### Given task A:
Please copy the passage from the rgbdvslam page word for word, starting at "To use the rgbdvslam" and ending at "identity rigidtform3d transform.".
### Given task B:
Decide whether each statement agrees with the rgbdvslam page: (i) the object extracts ORB features from incrementally read images; (ii) the depth range of the RGB-D camera can be set after the object is created; (iii) the object assumes the camera pose of the first key frame is an identity rigidtform3d transform. Give yes or no for each, with the deciding words from the page quoted exactly.

### Extract:
□ □ □ □ □ □ □
Main Content

rgbdvslam

Feature-based visual simultaneous localization and mapping (vSLAM) with RGB-D camera

Since R2024a

    Description

    Use the rgbdvslam object to perform visual simultaneous localization and mapping (vSLAM) with RGB-D camera data. RGB-D vSLAM combines depth information from sensors, such as RGB-D cameras or depth sensors, with RGB images to simultaneously estimate the camera pose and create a map of the environment. To learn more about visual SLAM, see Implement Visual SLAM in MATLAB.

    The rgbdvslam object extracts Oriented FAST and Rotated BRIEF (ORB) features from incrementally read images, and then tracks those features to estimate camera poses, identify key frames, and reconstruct a 3-D environment. The vSLAM algorithm also searches for loop closures using the bag-of-features algorithm, and then optimizes the camera poses using pose graph optimization.

    Note

    To use the rgbdvslam object, you must have a Navigation Toolbox™ license.

    Creation

    Description

    vslam = rgbdvslam(intrinsics) creates an RGB-D visual SLAM object, vslam, by using the specified camera intrinsic parameters.

    The rgbdvslam object assumes the color and the depth images have been preregistered with one-to-one correspondence.

    The object represents 3-D map points and camera poses in world coordinates, and assumes the camera pose of the first key frame is an identity rigidtform3d transform.

    Note

    The rgbdvslam object runs on multiple threads internally, which can delay the processing of an image frame added by using the addFrame function. Additionally, the object running on multiple threads means the current frame the object is processing can be different than the recently added frame.

    vslam = rgbdvslam(intrinsics,depthScaleFactor) specifies the depth correction factor of the RGB-D camera, which the camera manufacturer usually provides. Use this syntax when the depth scale factor for the sensor is not equal to 1.

    vslam = rgbdvslam(intrinsics,Name=Value) sets properties using one or more name-value arguments. For example, MaxNumPoints=850 sets the maximum number of ORB feature points to extract from each image to 850.

    example

    Input Arguments

    expand all

    Camera intrinsic parameters, specified as a cameraIntrinsics object.

    Depth scale factor, specified as a scalar in real-world units, such as meters. The depth scale factor is the conversion factor that relates the depth values of the depth sensor to real-world distances, and is typically expressed in the same units as the depth measurements provided by the sensor, such as millimeters, centimeters, or meters. This value provides the necessary information to transform the depth measurements into the metric scale. Use the depthScaleFactor argument when the value for the sensor you are using is not equal to 1.

    For the world 3-D coordinates (X, Y, Z), where Z is the depth at any pixel coordinate (u, v), Z = P/depthScaleFactor, where P represents the intensity value of the depth image at pixel (u, v).

    Properties

    expand all

    This property is read-only.

    Depth range of the RGB-D camera, specified as a 2-element vector, in world units. The range specifies the minimum and maximum depth values of the camera, which you can use to filter out invalid depth values in the depth images. You must set this property at object creation.

    This property is read-only.
□ □ □ □ □ □ □
### Collected data:

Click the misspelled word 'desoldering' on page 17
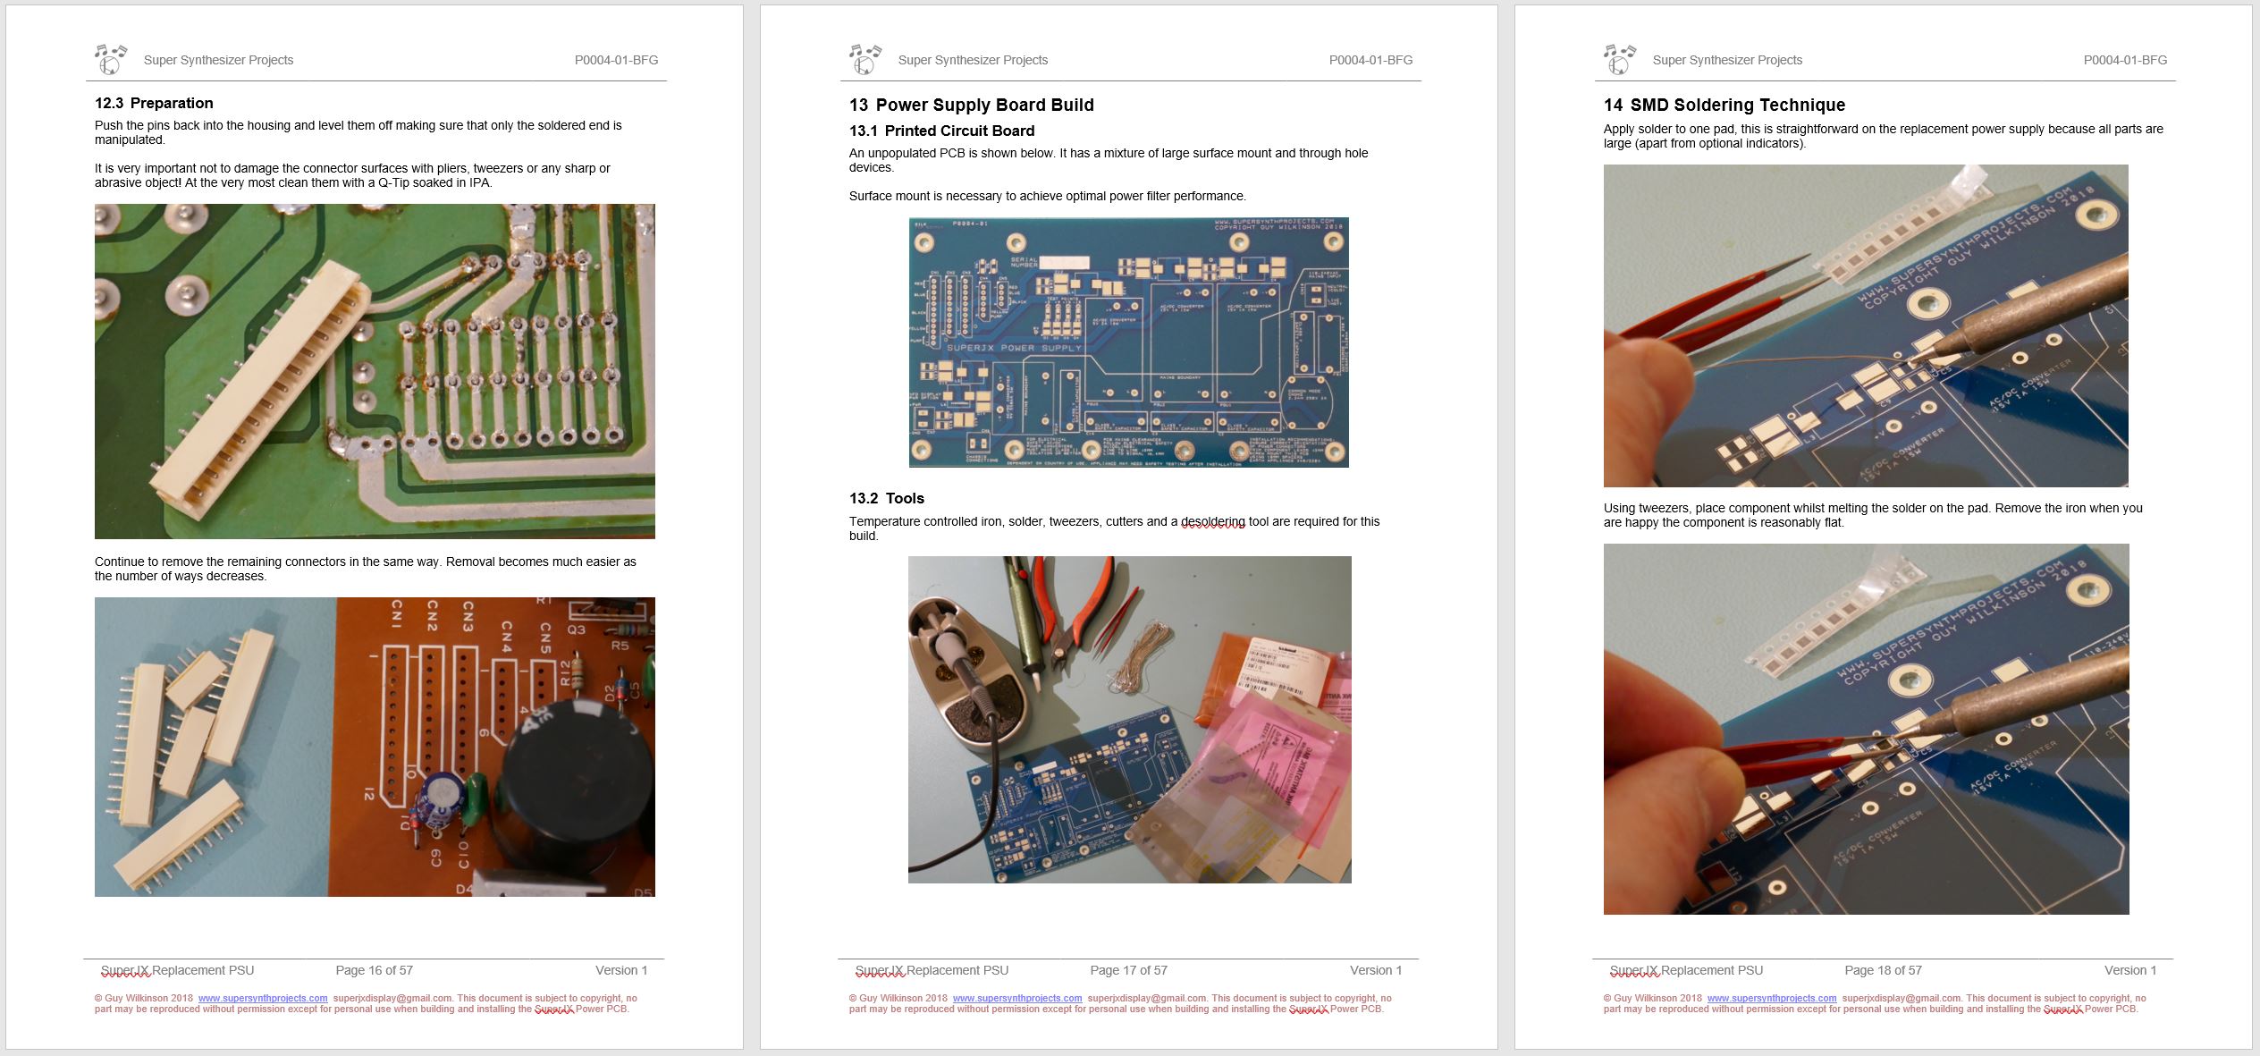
□ □ □ □ □ □ □
### Exercise response A:
To use the rgbdvslam object, you must have a Navigation Toolbox™ license.

    Creation

    Description

    vslam = rgbdvslam(intrinsics) creates an RGB-D visual SLAM object, vslam, by using the specified camera intrinsic parameters.

    The rgbdvslam object assumes the color and the depth images have been preregistered with one-to-one correspondence.

    The object represents 3-D map points and camera poses in world coordinates, and assumes the camera pose of the first key frame is an identity rigidtform3d transform.

### Exercise response B:
(i) Yes: "The rgbdvslam object extracts Oriented FAST and Rotated BRIEF (ORB) features from incrementally read images"
(ii) No: "You must set this property at object creation."
(iii) Yes: "assumes the camera pose of the first key frame is an identity rigidtform3d transform"